The first step in opening up a position for hiring is to define the position you are looking for. Most companies call this a job specification (or spec). The spec should outline the role that is being filled and the characteristics of the person who will be successful in the job. Here is a job spec for a brand strategist job in Twitter’s office in NYC. If you click on that link, you will see that it starts with a high level description of the role within the context of the larger Twitter organization. Then it gets into what it will take to be successful in the role. Then it lays out specific responsibilities and finishes with the background and experience that Twitter is looking for in the candidate.
The manager who is directly responsible for the person being hired should draft the job spec and it should be signed off on by the CEO and whomever is in charge of HR (which could be the CEO in a small company). Once this job spec is published on your jobs page, this position is officially open for hire and the process begins.
Your company should have a jobs page. Even if you are a five person startup, you should have one. It should articulate what it is like to work at your company and list any open jobs. It should be linked to at the bottom of your webpage, right next to the link to your about page. This is important. Don’t put it off. Here is Etsy’s “careers page”. It’s a good example of what you want to do on your jobs page.
There are web-based solutions to get your open positions onto your jobs page, track the candidates through the hiring process, and provide workflow for your hiring team. In the industry vernacular, these systems are called Applicant Tracking Systems (ATS). Many of our portfolio companies use Jobvite, but there are plenty of other options out there as well. You do not need to build this stuff yourself.
Once the position is open, you want to crank up the sourcing process. We talked about where to find strong talent two weeks ago. Do not take the “put the job opening up and let the applicants come” approach. That will not get you the best people. You must go out and find the talent you want to hire. You can use your existing team, that is where the best leads always come from. You can use your network. You can use recruiters, both contingency and retained, and you can use services like LinkedIn and Indeed. You want to cast a wide net and work hard to source the best candidates you can. This is a time intensive process. Many companies will hire an in-house recruiter to help with this process, particularly when recruiting engineers, designers, and product talent. I’ve seen companies as small as ten employees bring on in-house recruiters. I am a big fan of making that investment because it pays dividends in terms of better talent.
Once the candidates start coming in, you will need to vet them to determine who gets an interview and who does not. Someone inside the company must lead this process. If there are HR resources, this vetting process starts with them. But the manager who is hiring for this position must be directly engaged in this vetting process.

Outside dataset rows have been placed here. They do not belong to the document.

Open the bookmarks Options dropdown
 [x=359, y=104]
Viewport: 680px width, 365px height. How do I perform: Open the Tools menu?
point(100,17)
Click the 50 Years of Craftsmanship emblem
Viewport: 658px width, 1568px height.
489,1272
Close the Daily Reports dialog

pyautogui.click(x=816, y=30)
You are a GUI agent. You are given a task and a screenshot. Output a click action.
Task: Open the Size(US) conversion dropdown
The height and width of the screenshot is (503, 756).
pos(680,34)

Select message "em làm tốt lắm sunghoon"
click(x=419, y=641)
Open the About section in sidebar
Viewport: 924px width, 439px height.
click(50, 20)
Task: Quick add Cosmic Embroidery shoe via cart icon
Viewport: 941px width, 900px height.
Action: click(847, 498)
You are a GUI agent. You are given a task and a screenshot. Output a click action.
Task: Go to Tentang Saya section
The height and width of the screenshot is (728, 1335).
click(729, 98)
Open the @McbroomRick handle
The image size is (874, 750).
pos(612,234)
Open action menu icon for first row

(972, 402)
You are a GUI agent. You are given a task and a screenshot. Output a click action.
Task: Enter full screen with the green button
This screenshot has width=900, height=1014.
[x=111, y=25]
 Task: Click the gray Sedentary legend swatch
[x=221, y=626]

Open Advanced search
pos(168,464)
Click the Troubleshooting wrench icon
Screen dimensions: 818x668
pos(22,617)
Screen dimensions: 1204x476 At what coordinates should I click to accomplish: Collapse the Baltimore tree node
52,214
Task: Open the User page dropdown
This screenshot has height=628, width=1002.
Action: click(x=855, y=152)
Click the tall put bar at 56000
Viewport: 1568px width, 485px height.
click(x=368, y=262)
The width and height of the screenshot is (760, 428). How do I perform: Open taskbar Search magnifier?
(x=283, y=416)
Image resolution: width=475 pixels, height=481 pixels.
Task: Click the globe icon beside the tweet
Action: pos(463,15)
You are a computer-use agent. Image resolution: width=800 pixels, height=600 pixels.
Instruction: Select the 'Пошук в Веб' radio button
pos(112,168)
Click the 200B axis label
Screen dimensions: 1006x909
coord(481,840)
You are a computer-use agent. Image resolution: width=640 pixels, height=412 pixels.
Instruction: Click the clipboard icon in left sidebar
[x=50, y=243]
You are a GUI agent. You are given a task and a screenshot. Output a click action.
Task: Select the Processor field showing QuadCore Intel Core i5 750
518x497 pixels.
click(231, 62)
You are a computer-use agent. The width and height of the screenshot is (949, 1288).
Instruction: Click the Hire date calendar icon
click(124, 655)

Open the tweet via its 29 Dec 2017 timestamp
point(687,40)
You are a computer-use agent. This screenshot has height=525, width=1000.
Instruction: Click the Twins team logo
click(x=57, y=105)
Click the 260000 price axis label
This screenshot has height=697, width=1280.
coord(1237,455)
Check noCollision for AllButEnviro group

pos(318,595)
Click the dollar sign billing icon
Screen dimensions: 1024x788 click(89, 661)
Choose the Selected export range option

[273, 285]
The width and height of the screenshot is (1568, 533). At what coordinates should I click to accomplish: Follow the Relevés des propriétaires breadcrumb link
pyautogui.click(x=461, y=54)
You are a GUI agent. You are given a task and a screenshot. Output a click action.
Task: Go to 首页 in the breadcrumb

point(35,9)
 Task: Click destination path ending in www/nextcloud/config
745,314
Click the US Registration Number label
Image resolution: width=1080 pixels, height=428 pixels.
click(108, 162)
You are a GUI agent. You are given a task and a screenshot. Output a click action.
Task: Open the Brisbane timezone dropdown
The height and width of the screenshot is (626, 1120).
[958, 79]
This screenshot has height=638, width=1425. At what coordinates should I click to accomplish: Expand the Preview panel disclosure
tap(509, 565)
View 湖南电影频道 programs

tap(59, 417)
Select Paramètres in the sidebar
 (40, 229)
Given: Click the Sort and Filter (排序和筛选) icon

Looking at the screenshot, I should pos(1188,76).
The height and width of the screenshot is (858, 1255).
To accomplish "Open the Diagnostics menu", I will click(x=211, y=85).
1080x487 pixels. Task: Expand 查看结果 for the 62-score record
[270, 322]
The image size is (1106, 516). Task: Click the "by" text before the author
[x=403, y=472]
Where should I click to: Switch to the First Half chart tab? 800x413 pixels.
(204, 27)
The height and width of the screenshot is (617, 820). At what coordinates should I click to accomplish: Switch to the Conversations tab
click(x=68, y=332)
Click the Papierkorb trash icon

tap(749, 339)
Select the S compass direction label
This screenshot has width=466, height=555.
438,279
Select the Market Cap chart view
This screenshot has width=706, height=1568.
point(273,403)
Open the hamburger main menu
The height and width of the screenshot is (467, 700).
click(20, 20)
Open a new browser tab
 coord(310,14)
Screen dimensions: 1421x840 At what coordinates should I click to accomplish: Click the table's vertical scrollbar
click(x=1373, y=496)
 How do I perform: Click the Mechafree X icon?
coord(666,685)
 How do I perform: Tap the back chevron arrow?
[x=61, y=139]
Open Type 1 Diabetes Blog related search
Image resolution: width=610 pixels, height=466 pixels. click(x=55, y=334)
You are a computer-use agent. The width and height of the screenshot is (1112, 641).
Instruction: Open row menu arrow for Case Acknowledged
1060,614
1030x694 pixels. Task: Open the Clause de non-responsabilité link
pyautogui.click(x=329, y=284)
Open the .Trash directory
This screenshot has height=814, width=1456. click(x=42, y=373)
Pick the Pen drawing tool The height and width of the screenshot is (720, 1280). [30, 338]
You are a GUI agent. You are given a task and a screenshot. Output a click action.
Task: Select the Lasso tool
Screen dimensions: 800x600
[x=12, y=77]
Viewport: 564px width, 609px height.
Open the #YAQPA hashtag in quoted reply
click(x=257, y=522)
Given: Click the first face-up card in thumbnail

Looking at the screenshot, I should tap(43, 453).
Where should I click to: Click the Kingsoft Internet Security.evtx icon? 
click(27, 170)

A HR professional can identify the candidates who don’t come close to meeting the requirements of the job and filter them out. But the hiring manager should go through the applications of everyone who is close to being a viable candidate. He or she knows best what the job entails and can make the kind of “gut calls” that often lead to the best candidates.
You will want to interview a decent number of folks for every position. There are no hard rules for this, but the more people you meet, the better job you will do with the hire. Of course you can’t meet everyone. Many companies like a 15 minute phone call (the phone screen) as the first filter into the interview process. A skype video call is also a good way to do this. At USV we have experimented with a video application (using a service called Take The Interview), with good results. The phone or video screen is an efficient way to identify the small group (a half dozen to a dozen) that you will want to do a face to face interview with.
Once you get to face to face interviews, you will want to figure out how to get as many folks in the company to meet the candidates as possible. Our portfolio company Return Path has each candidate meet with four to eight employees during their interview process. That is a lot but Return Path makes a huge investment in team, culture, and their employees and they feel it is worth it. It may be worth it for your company as well.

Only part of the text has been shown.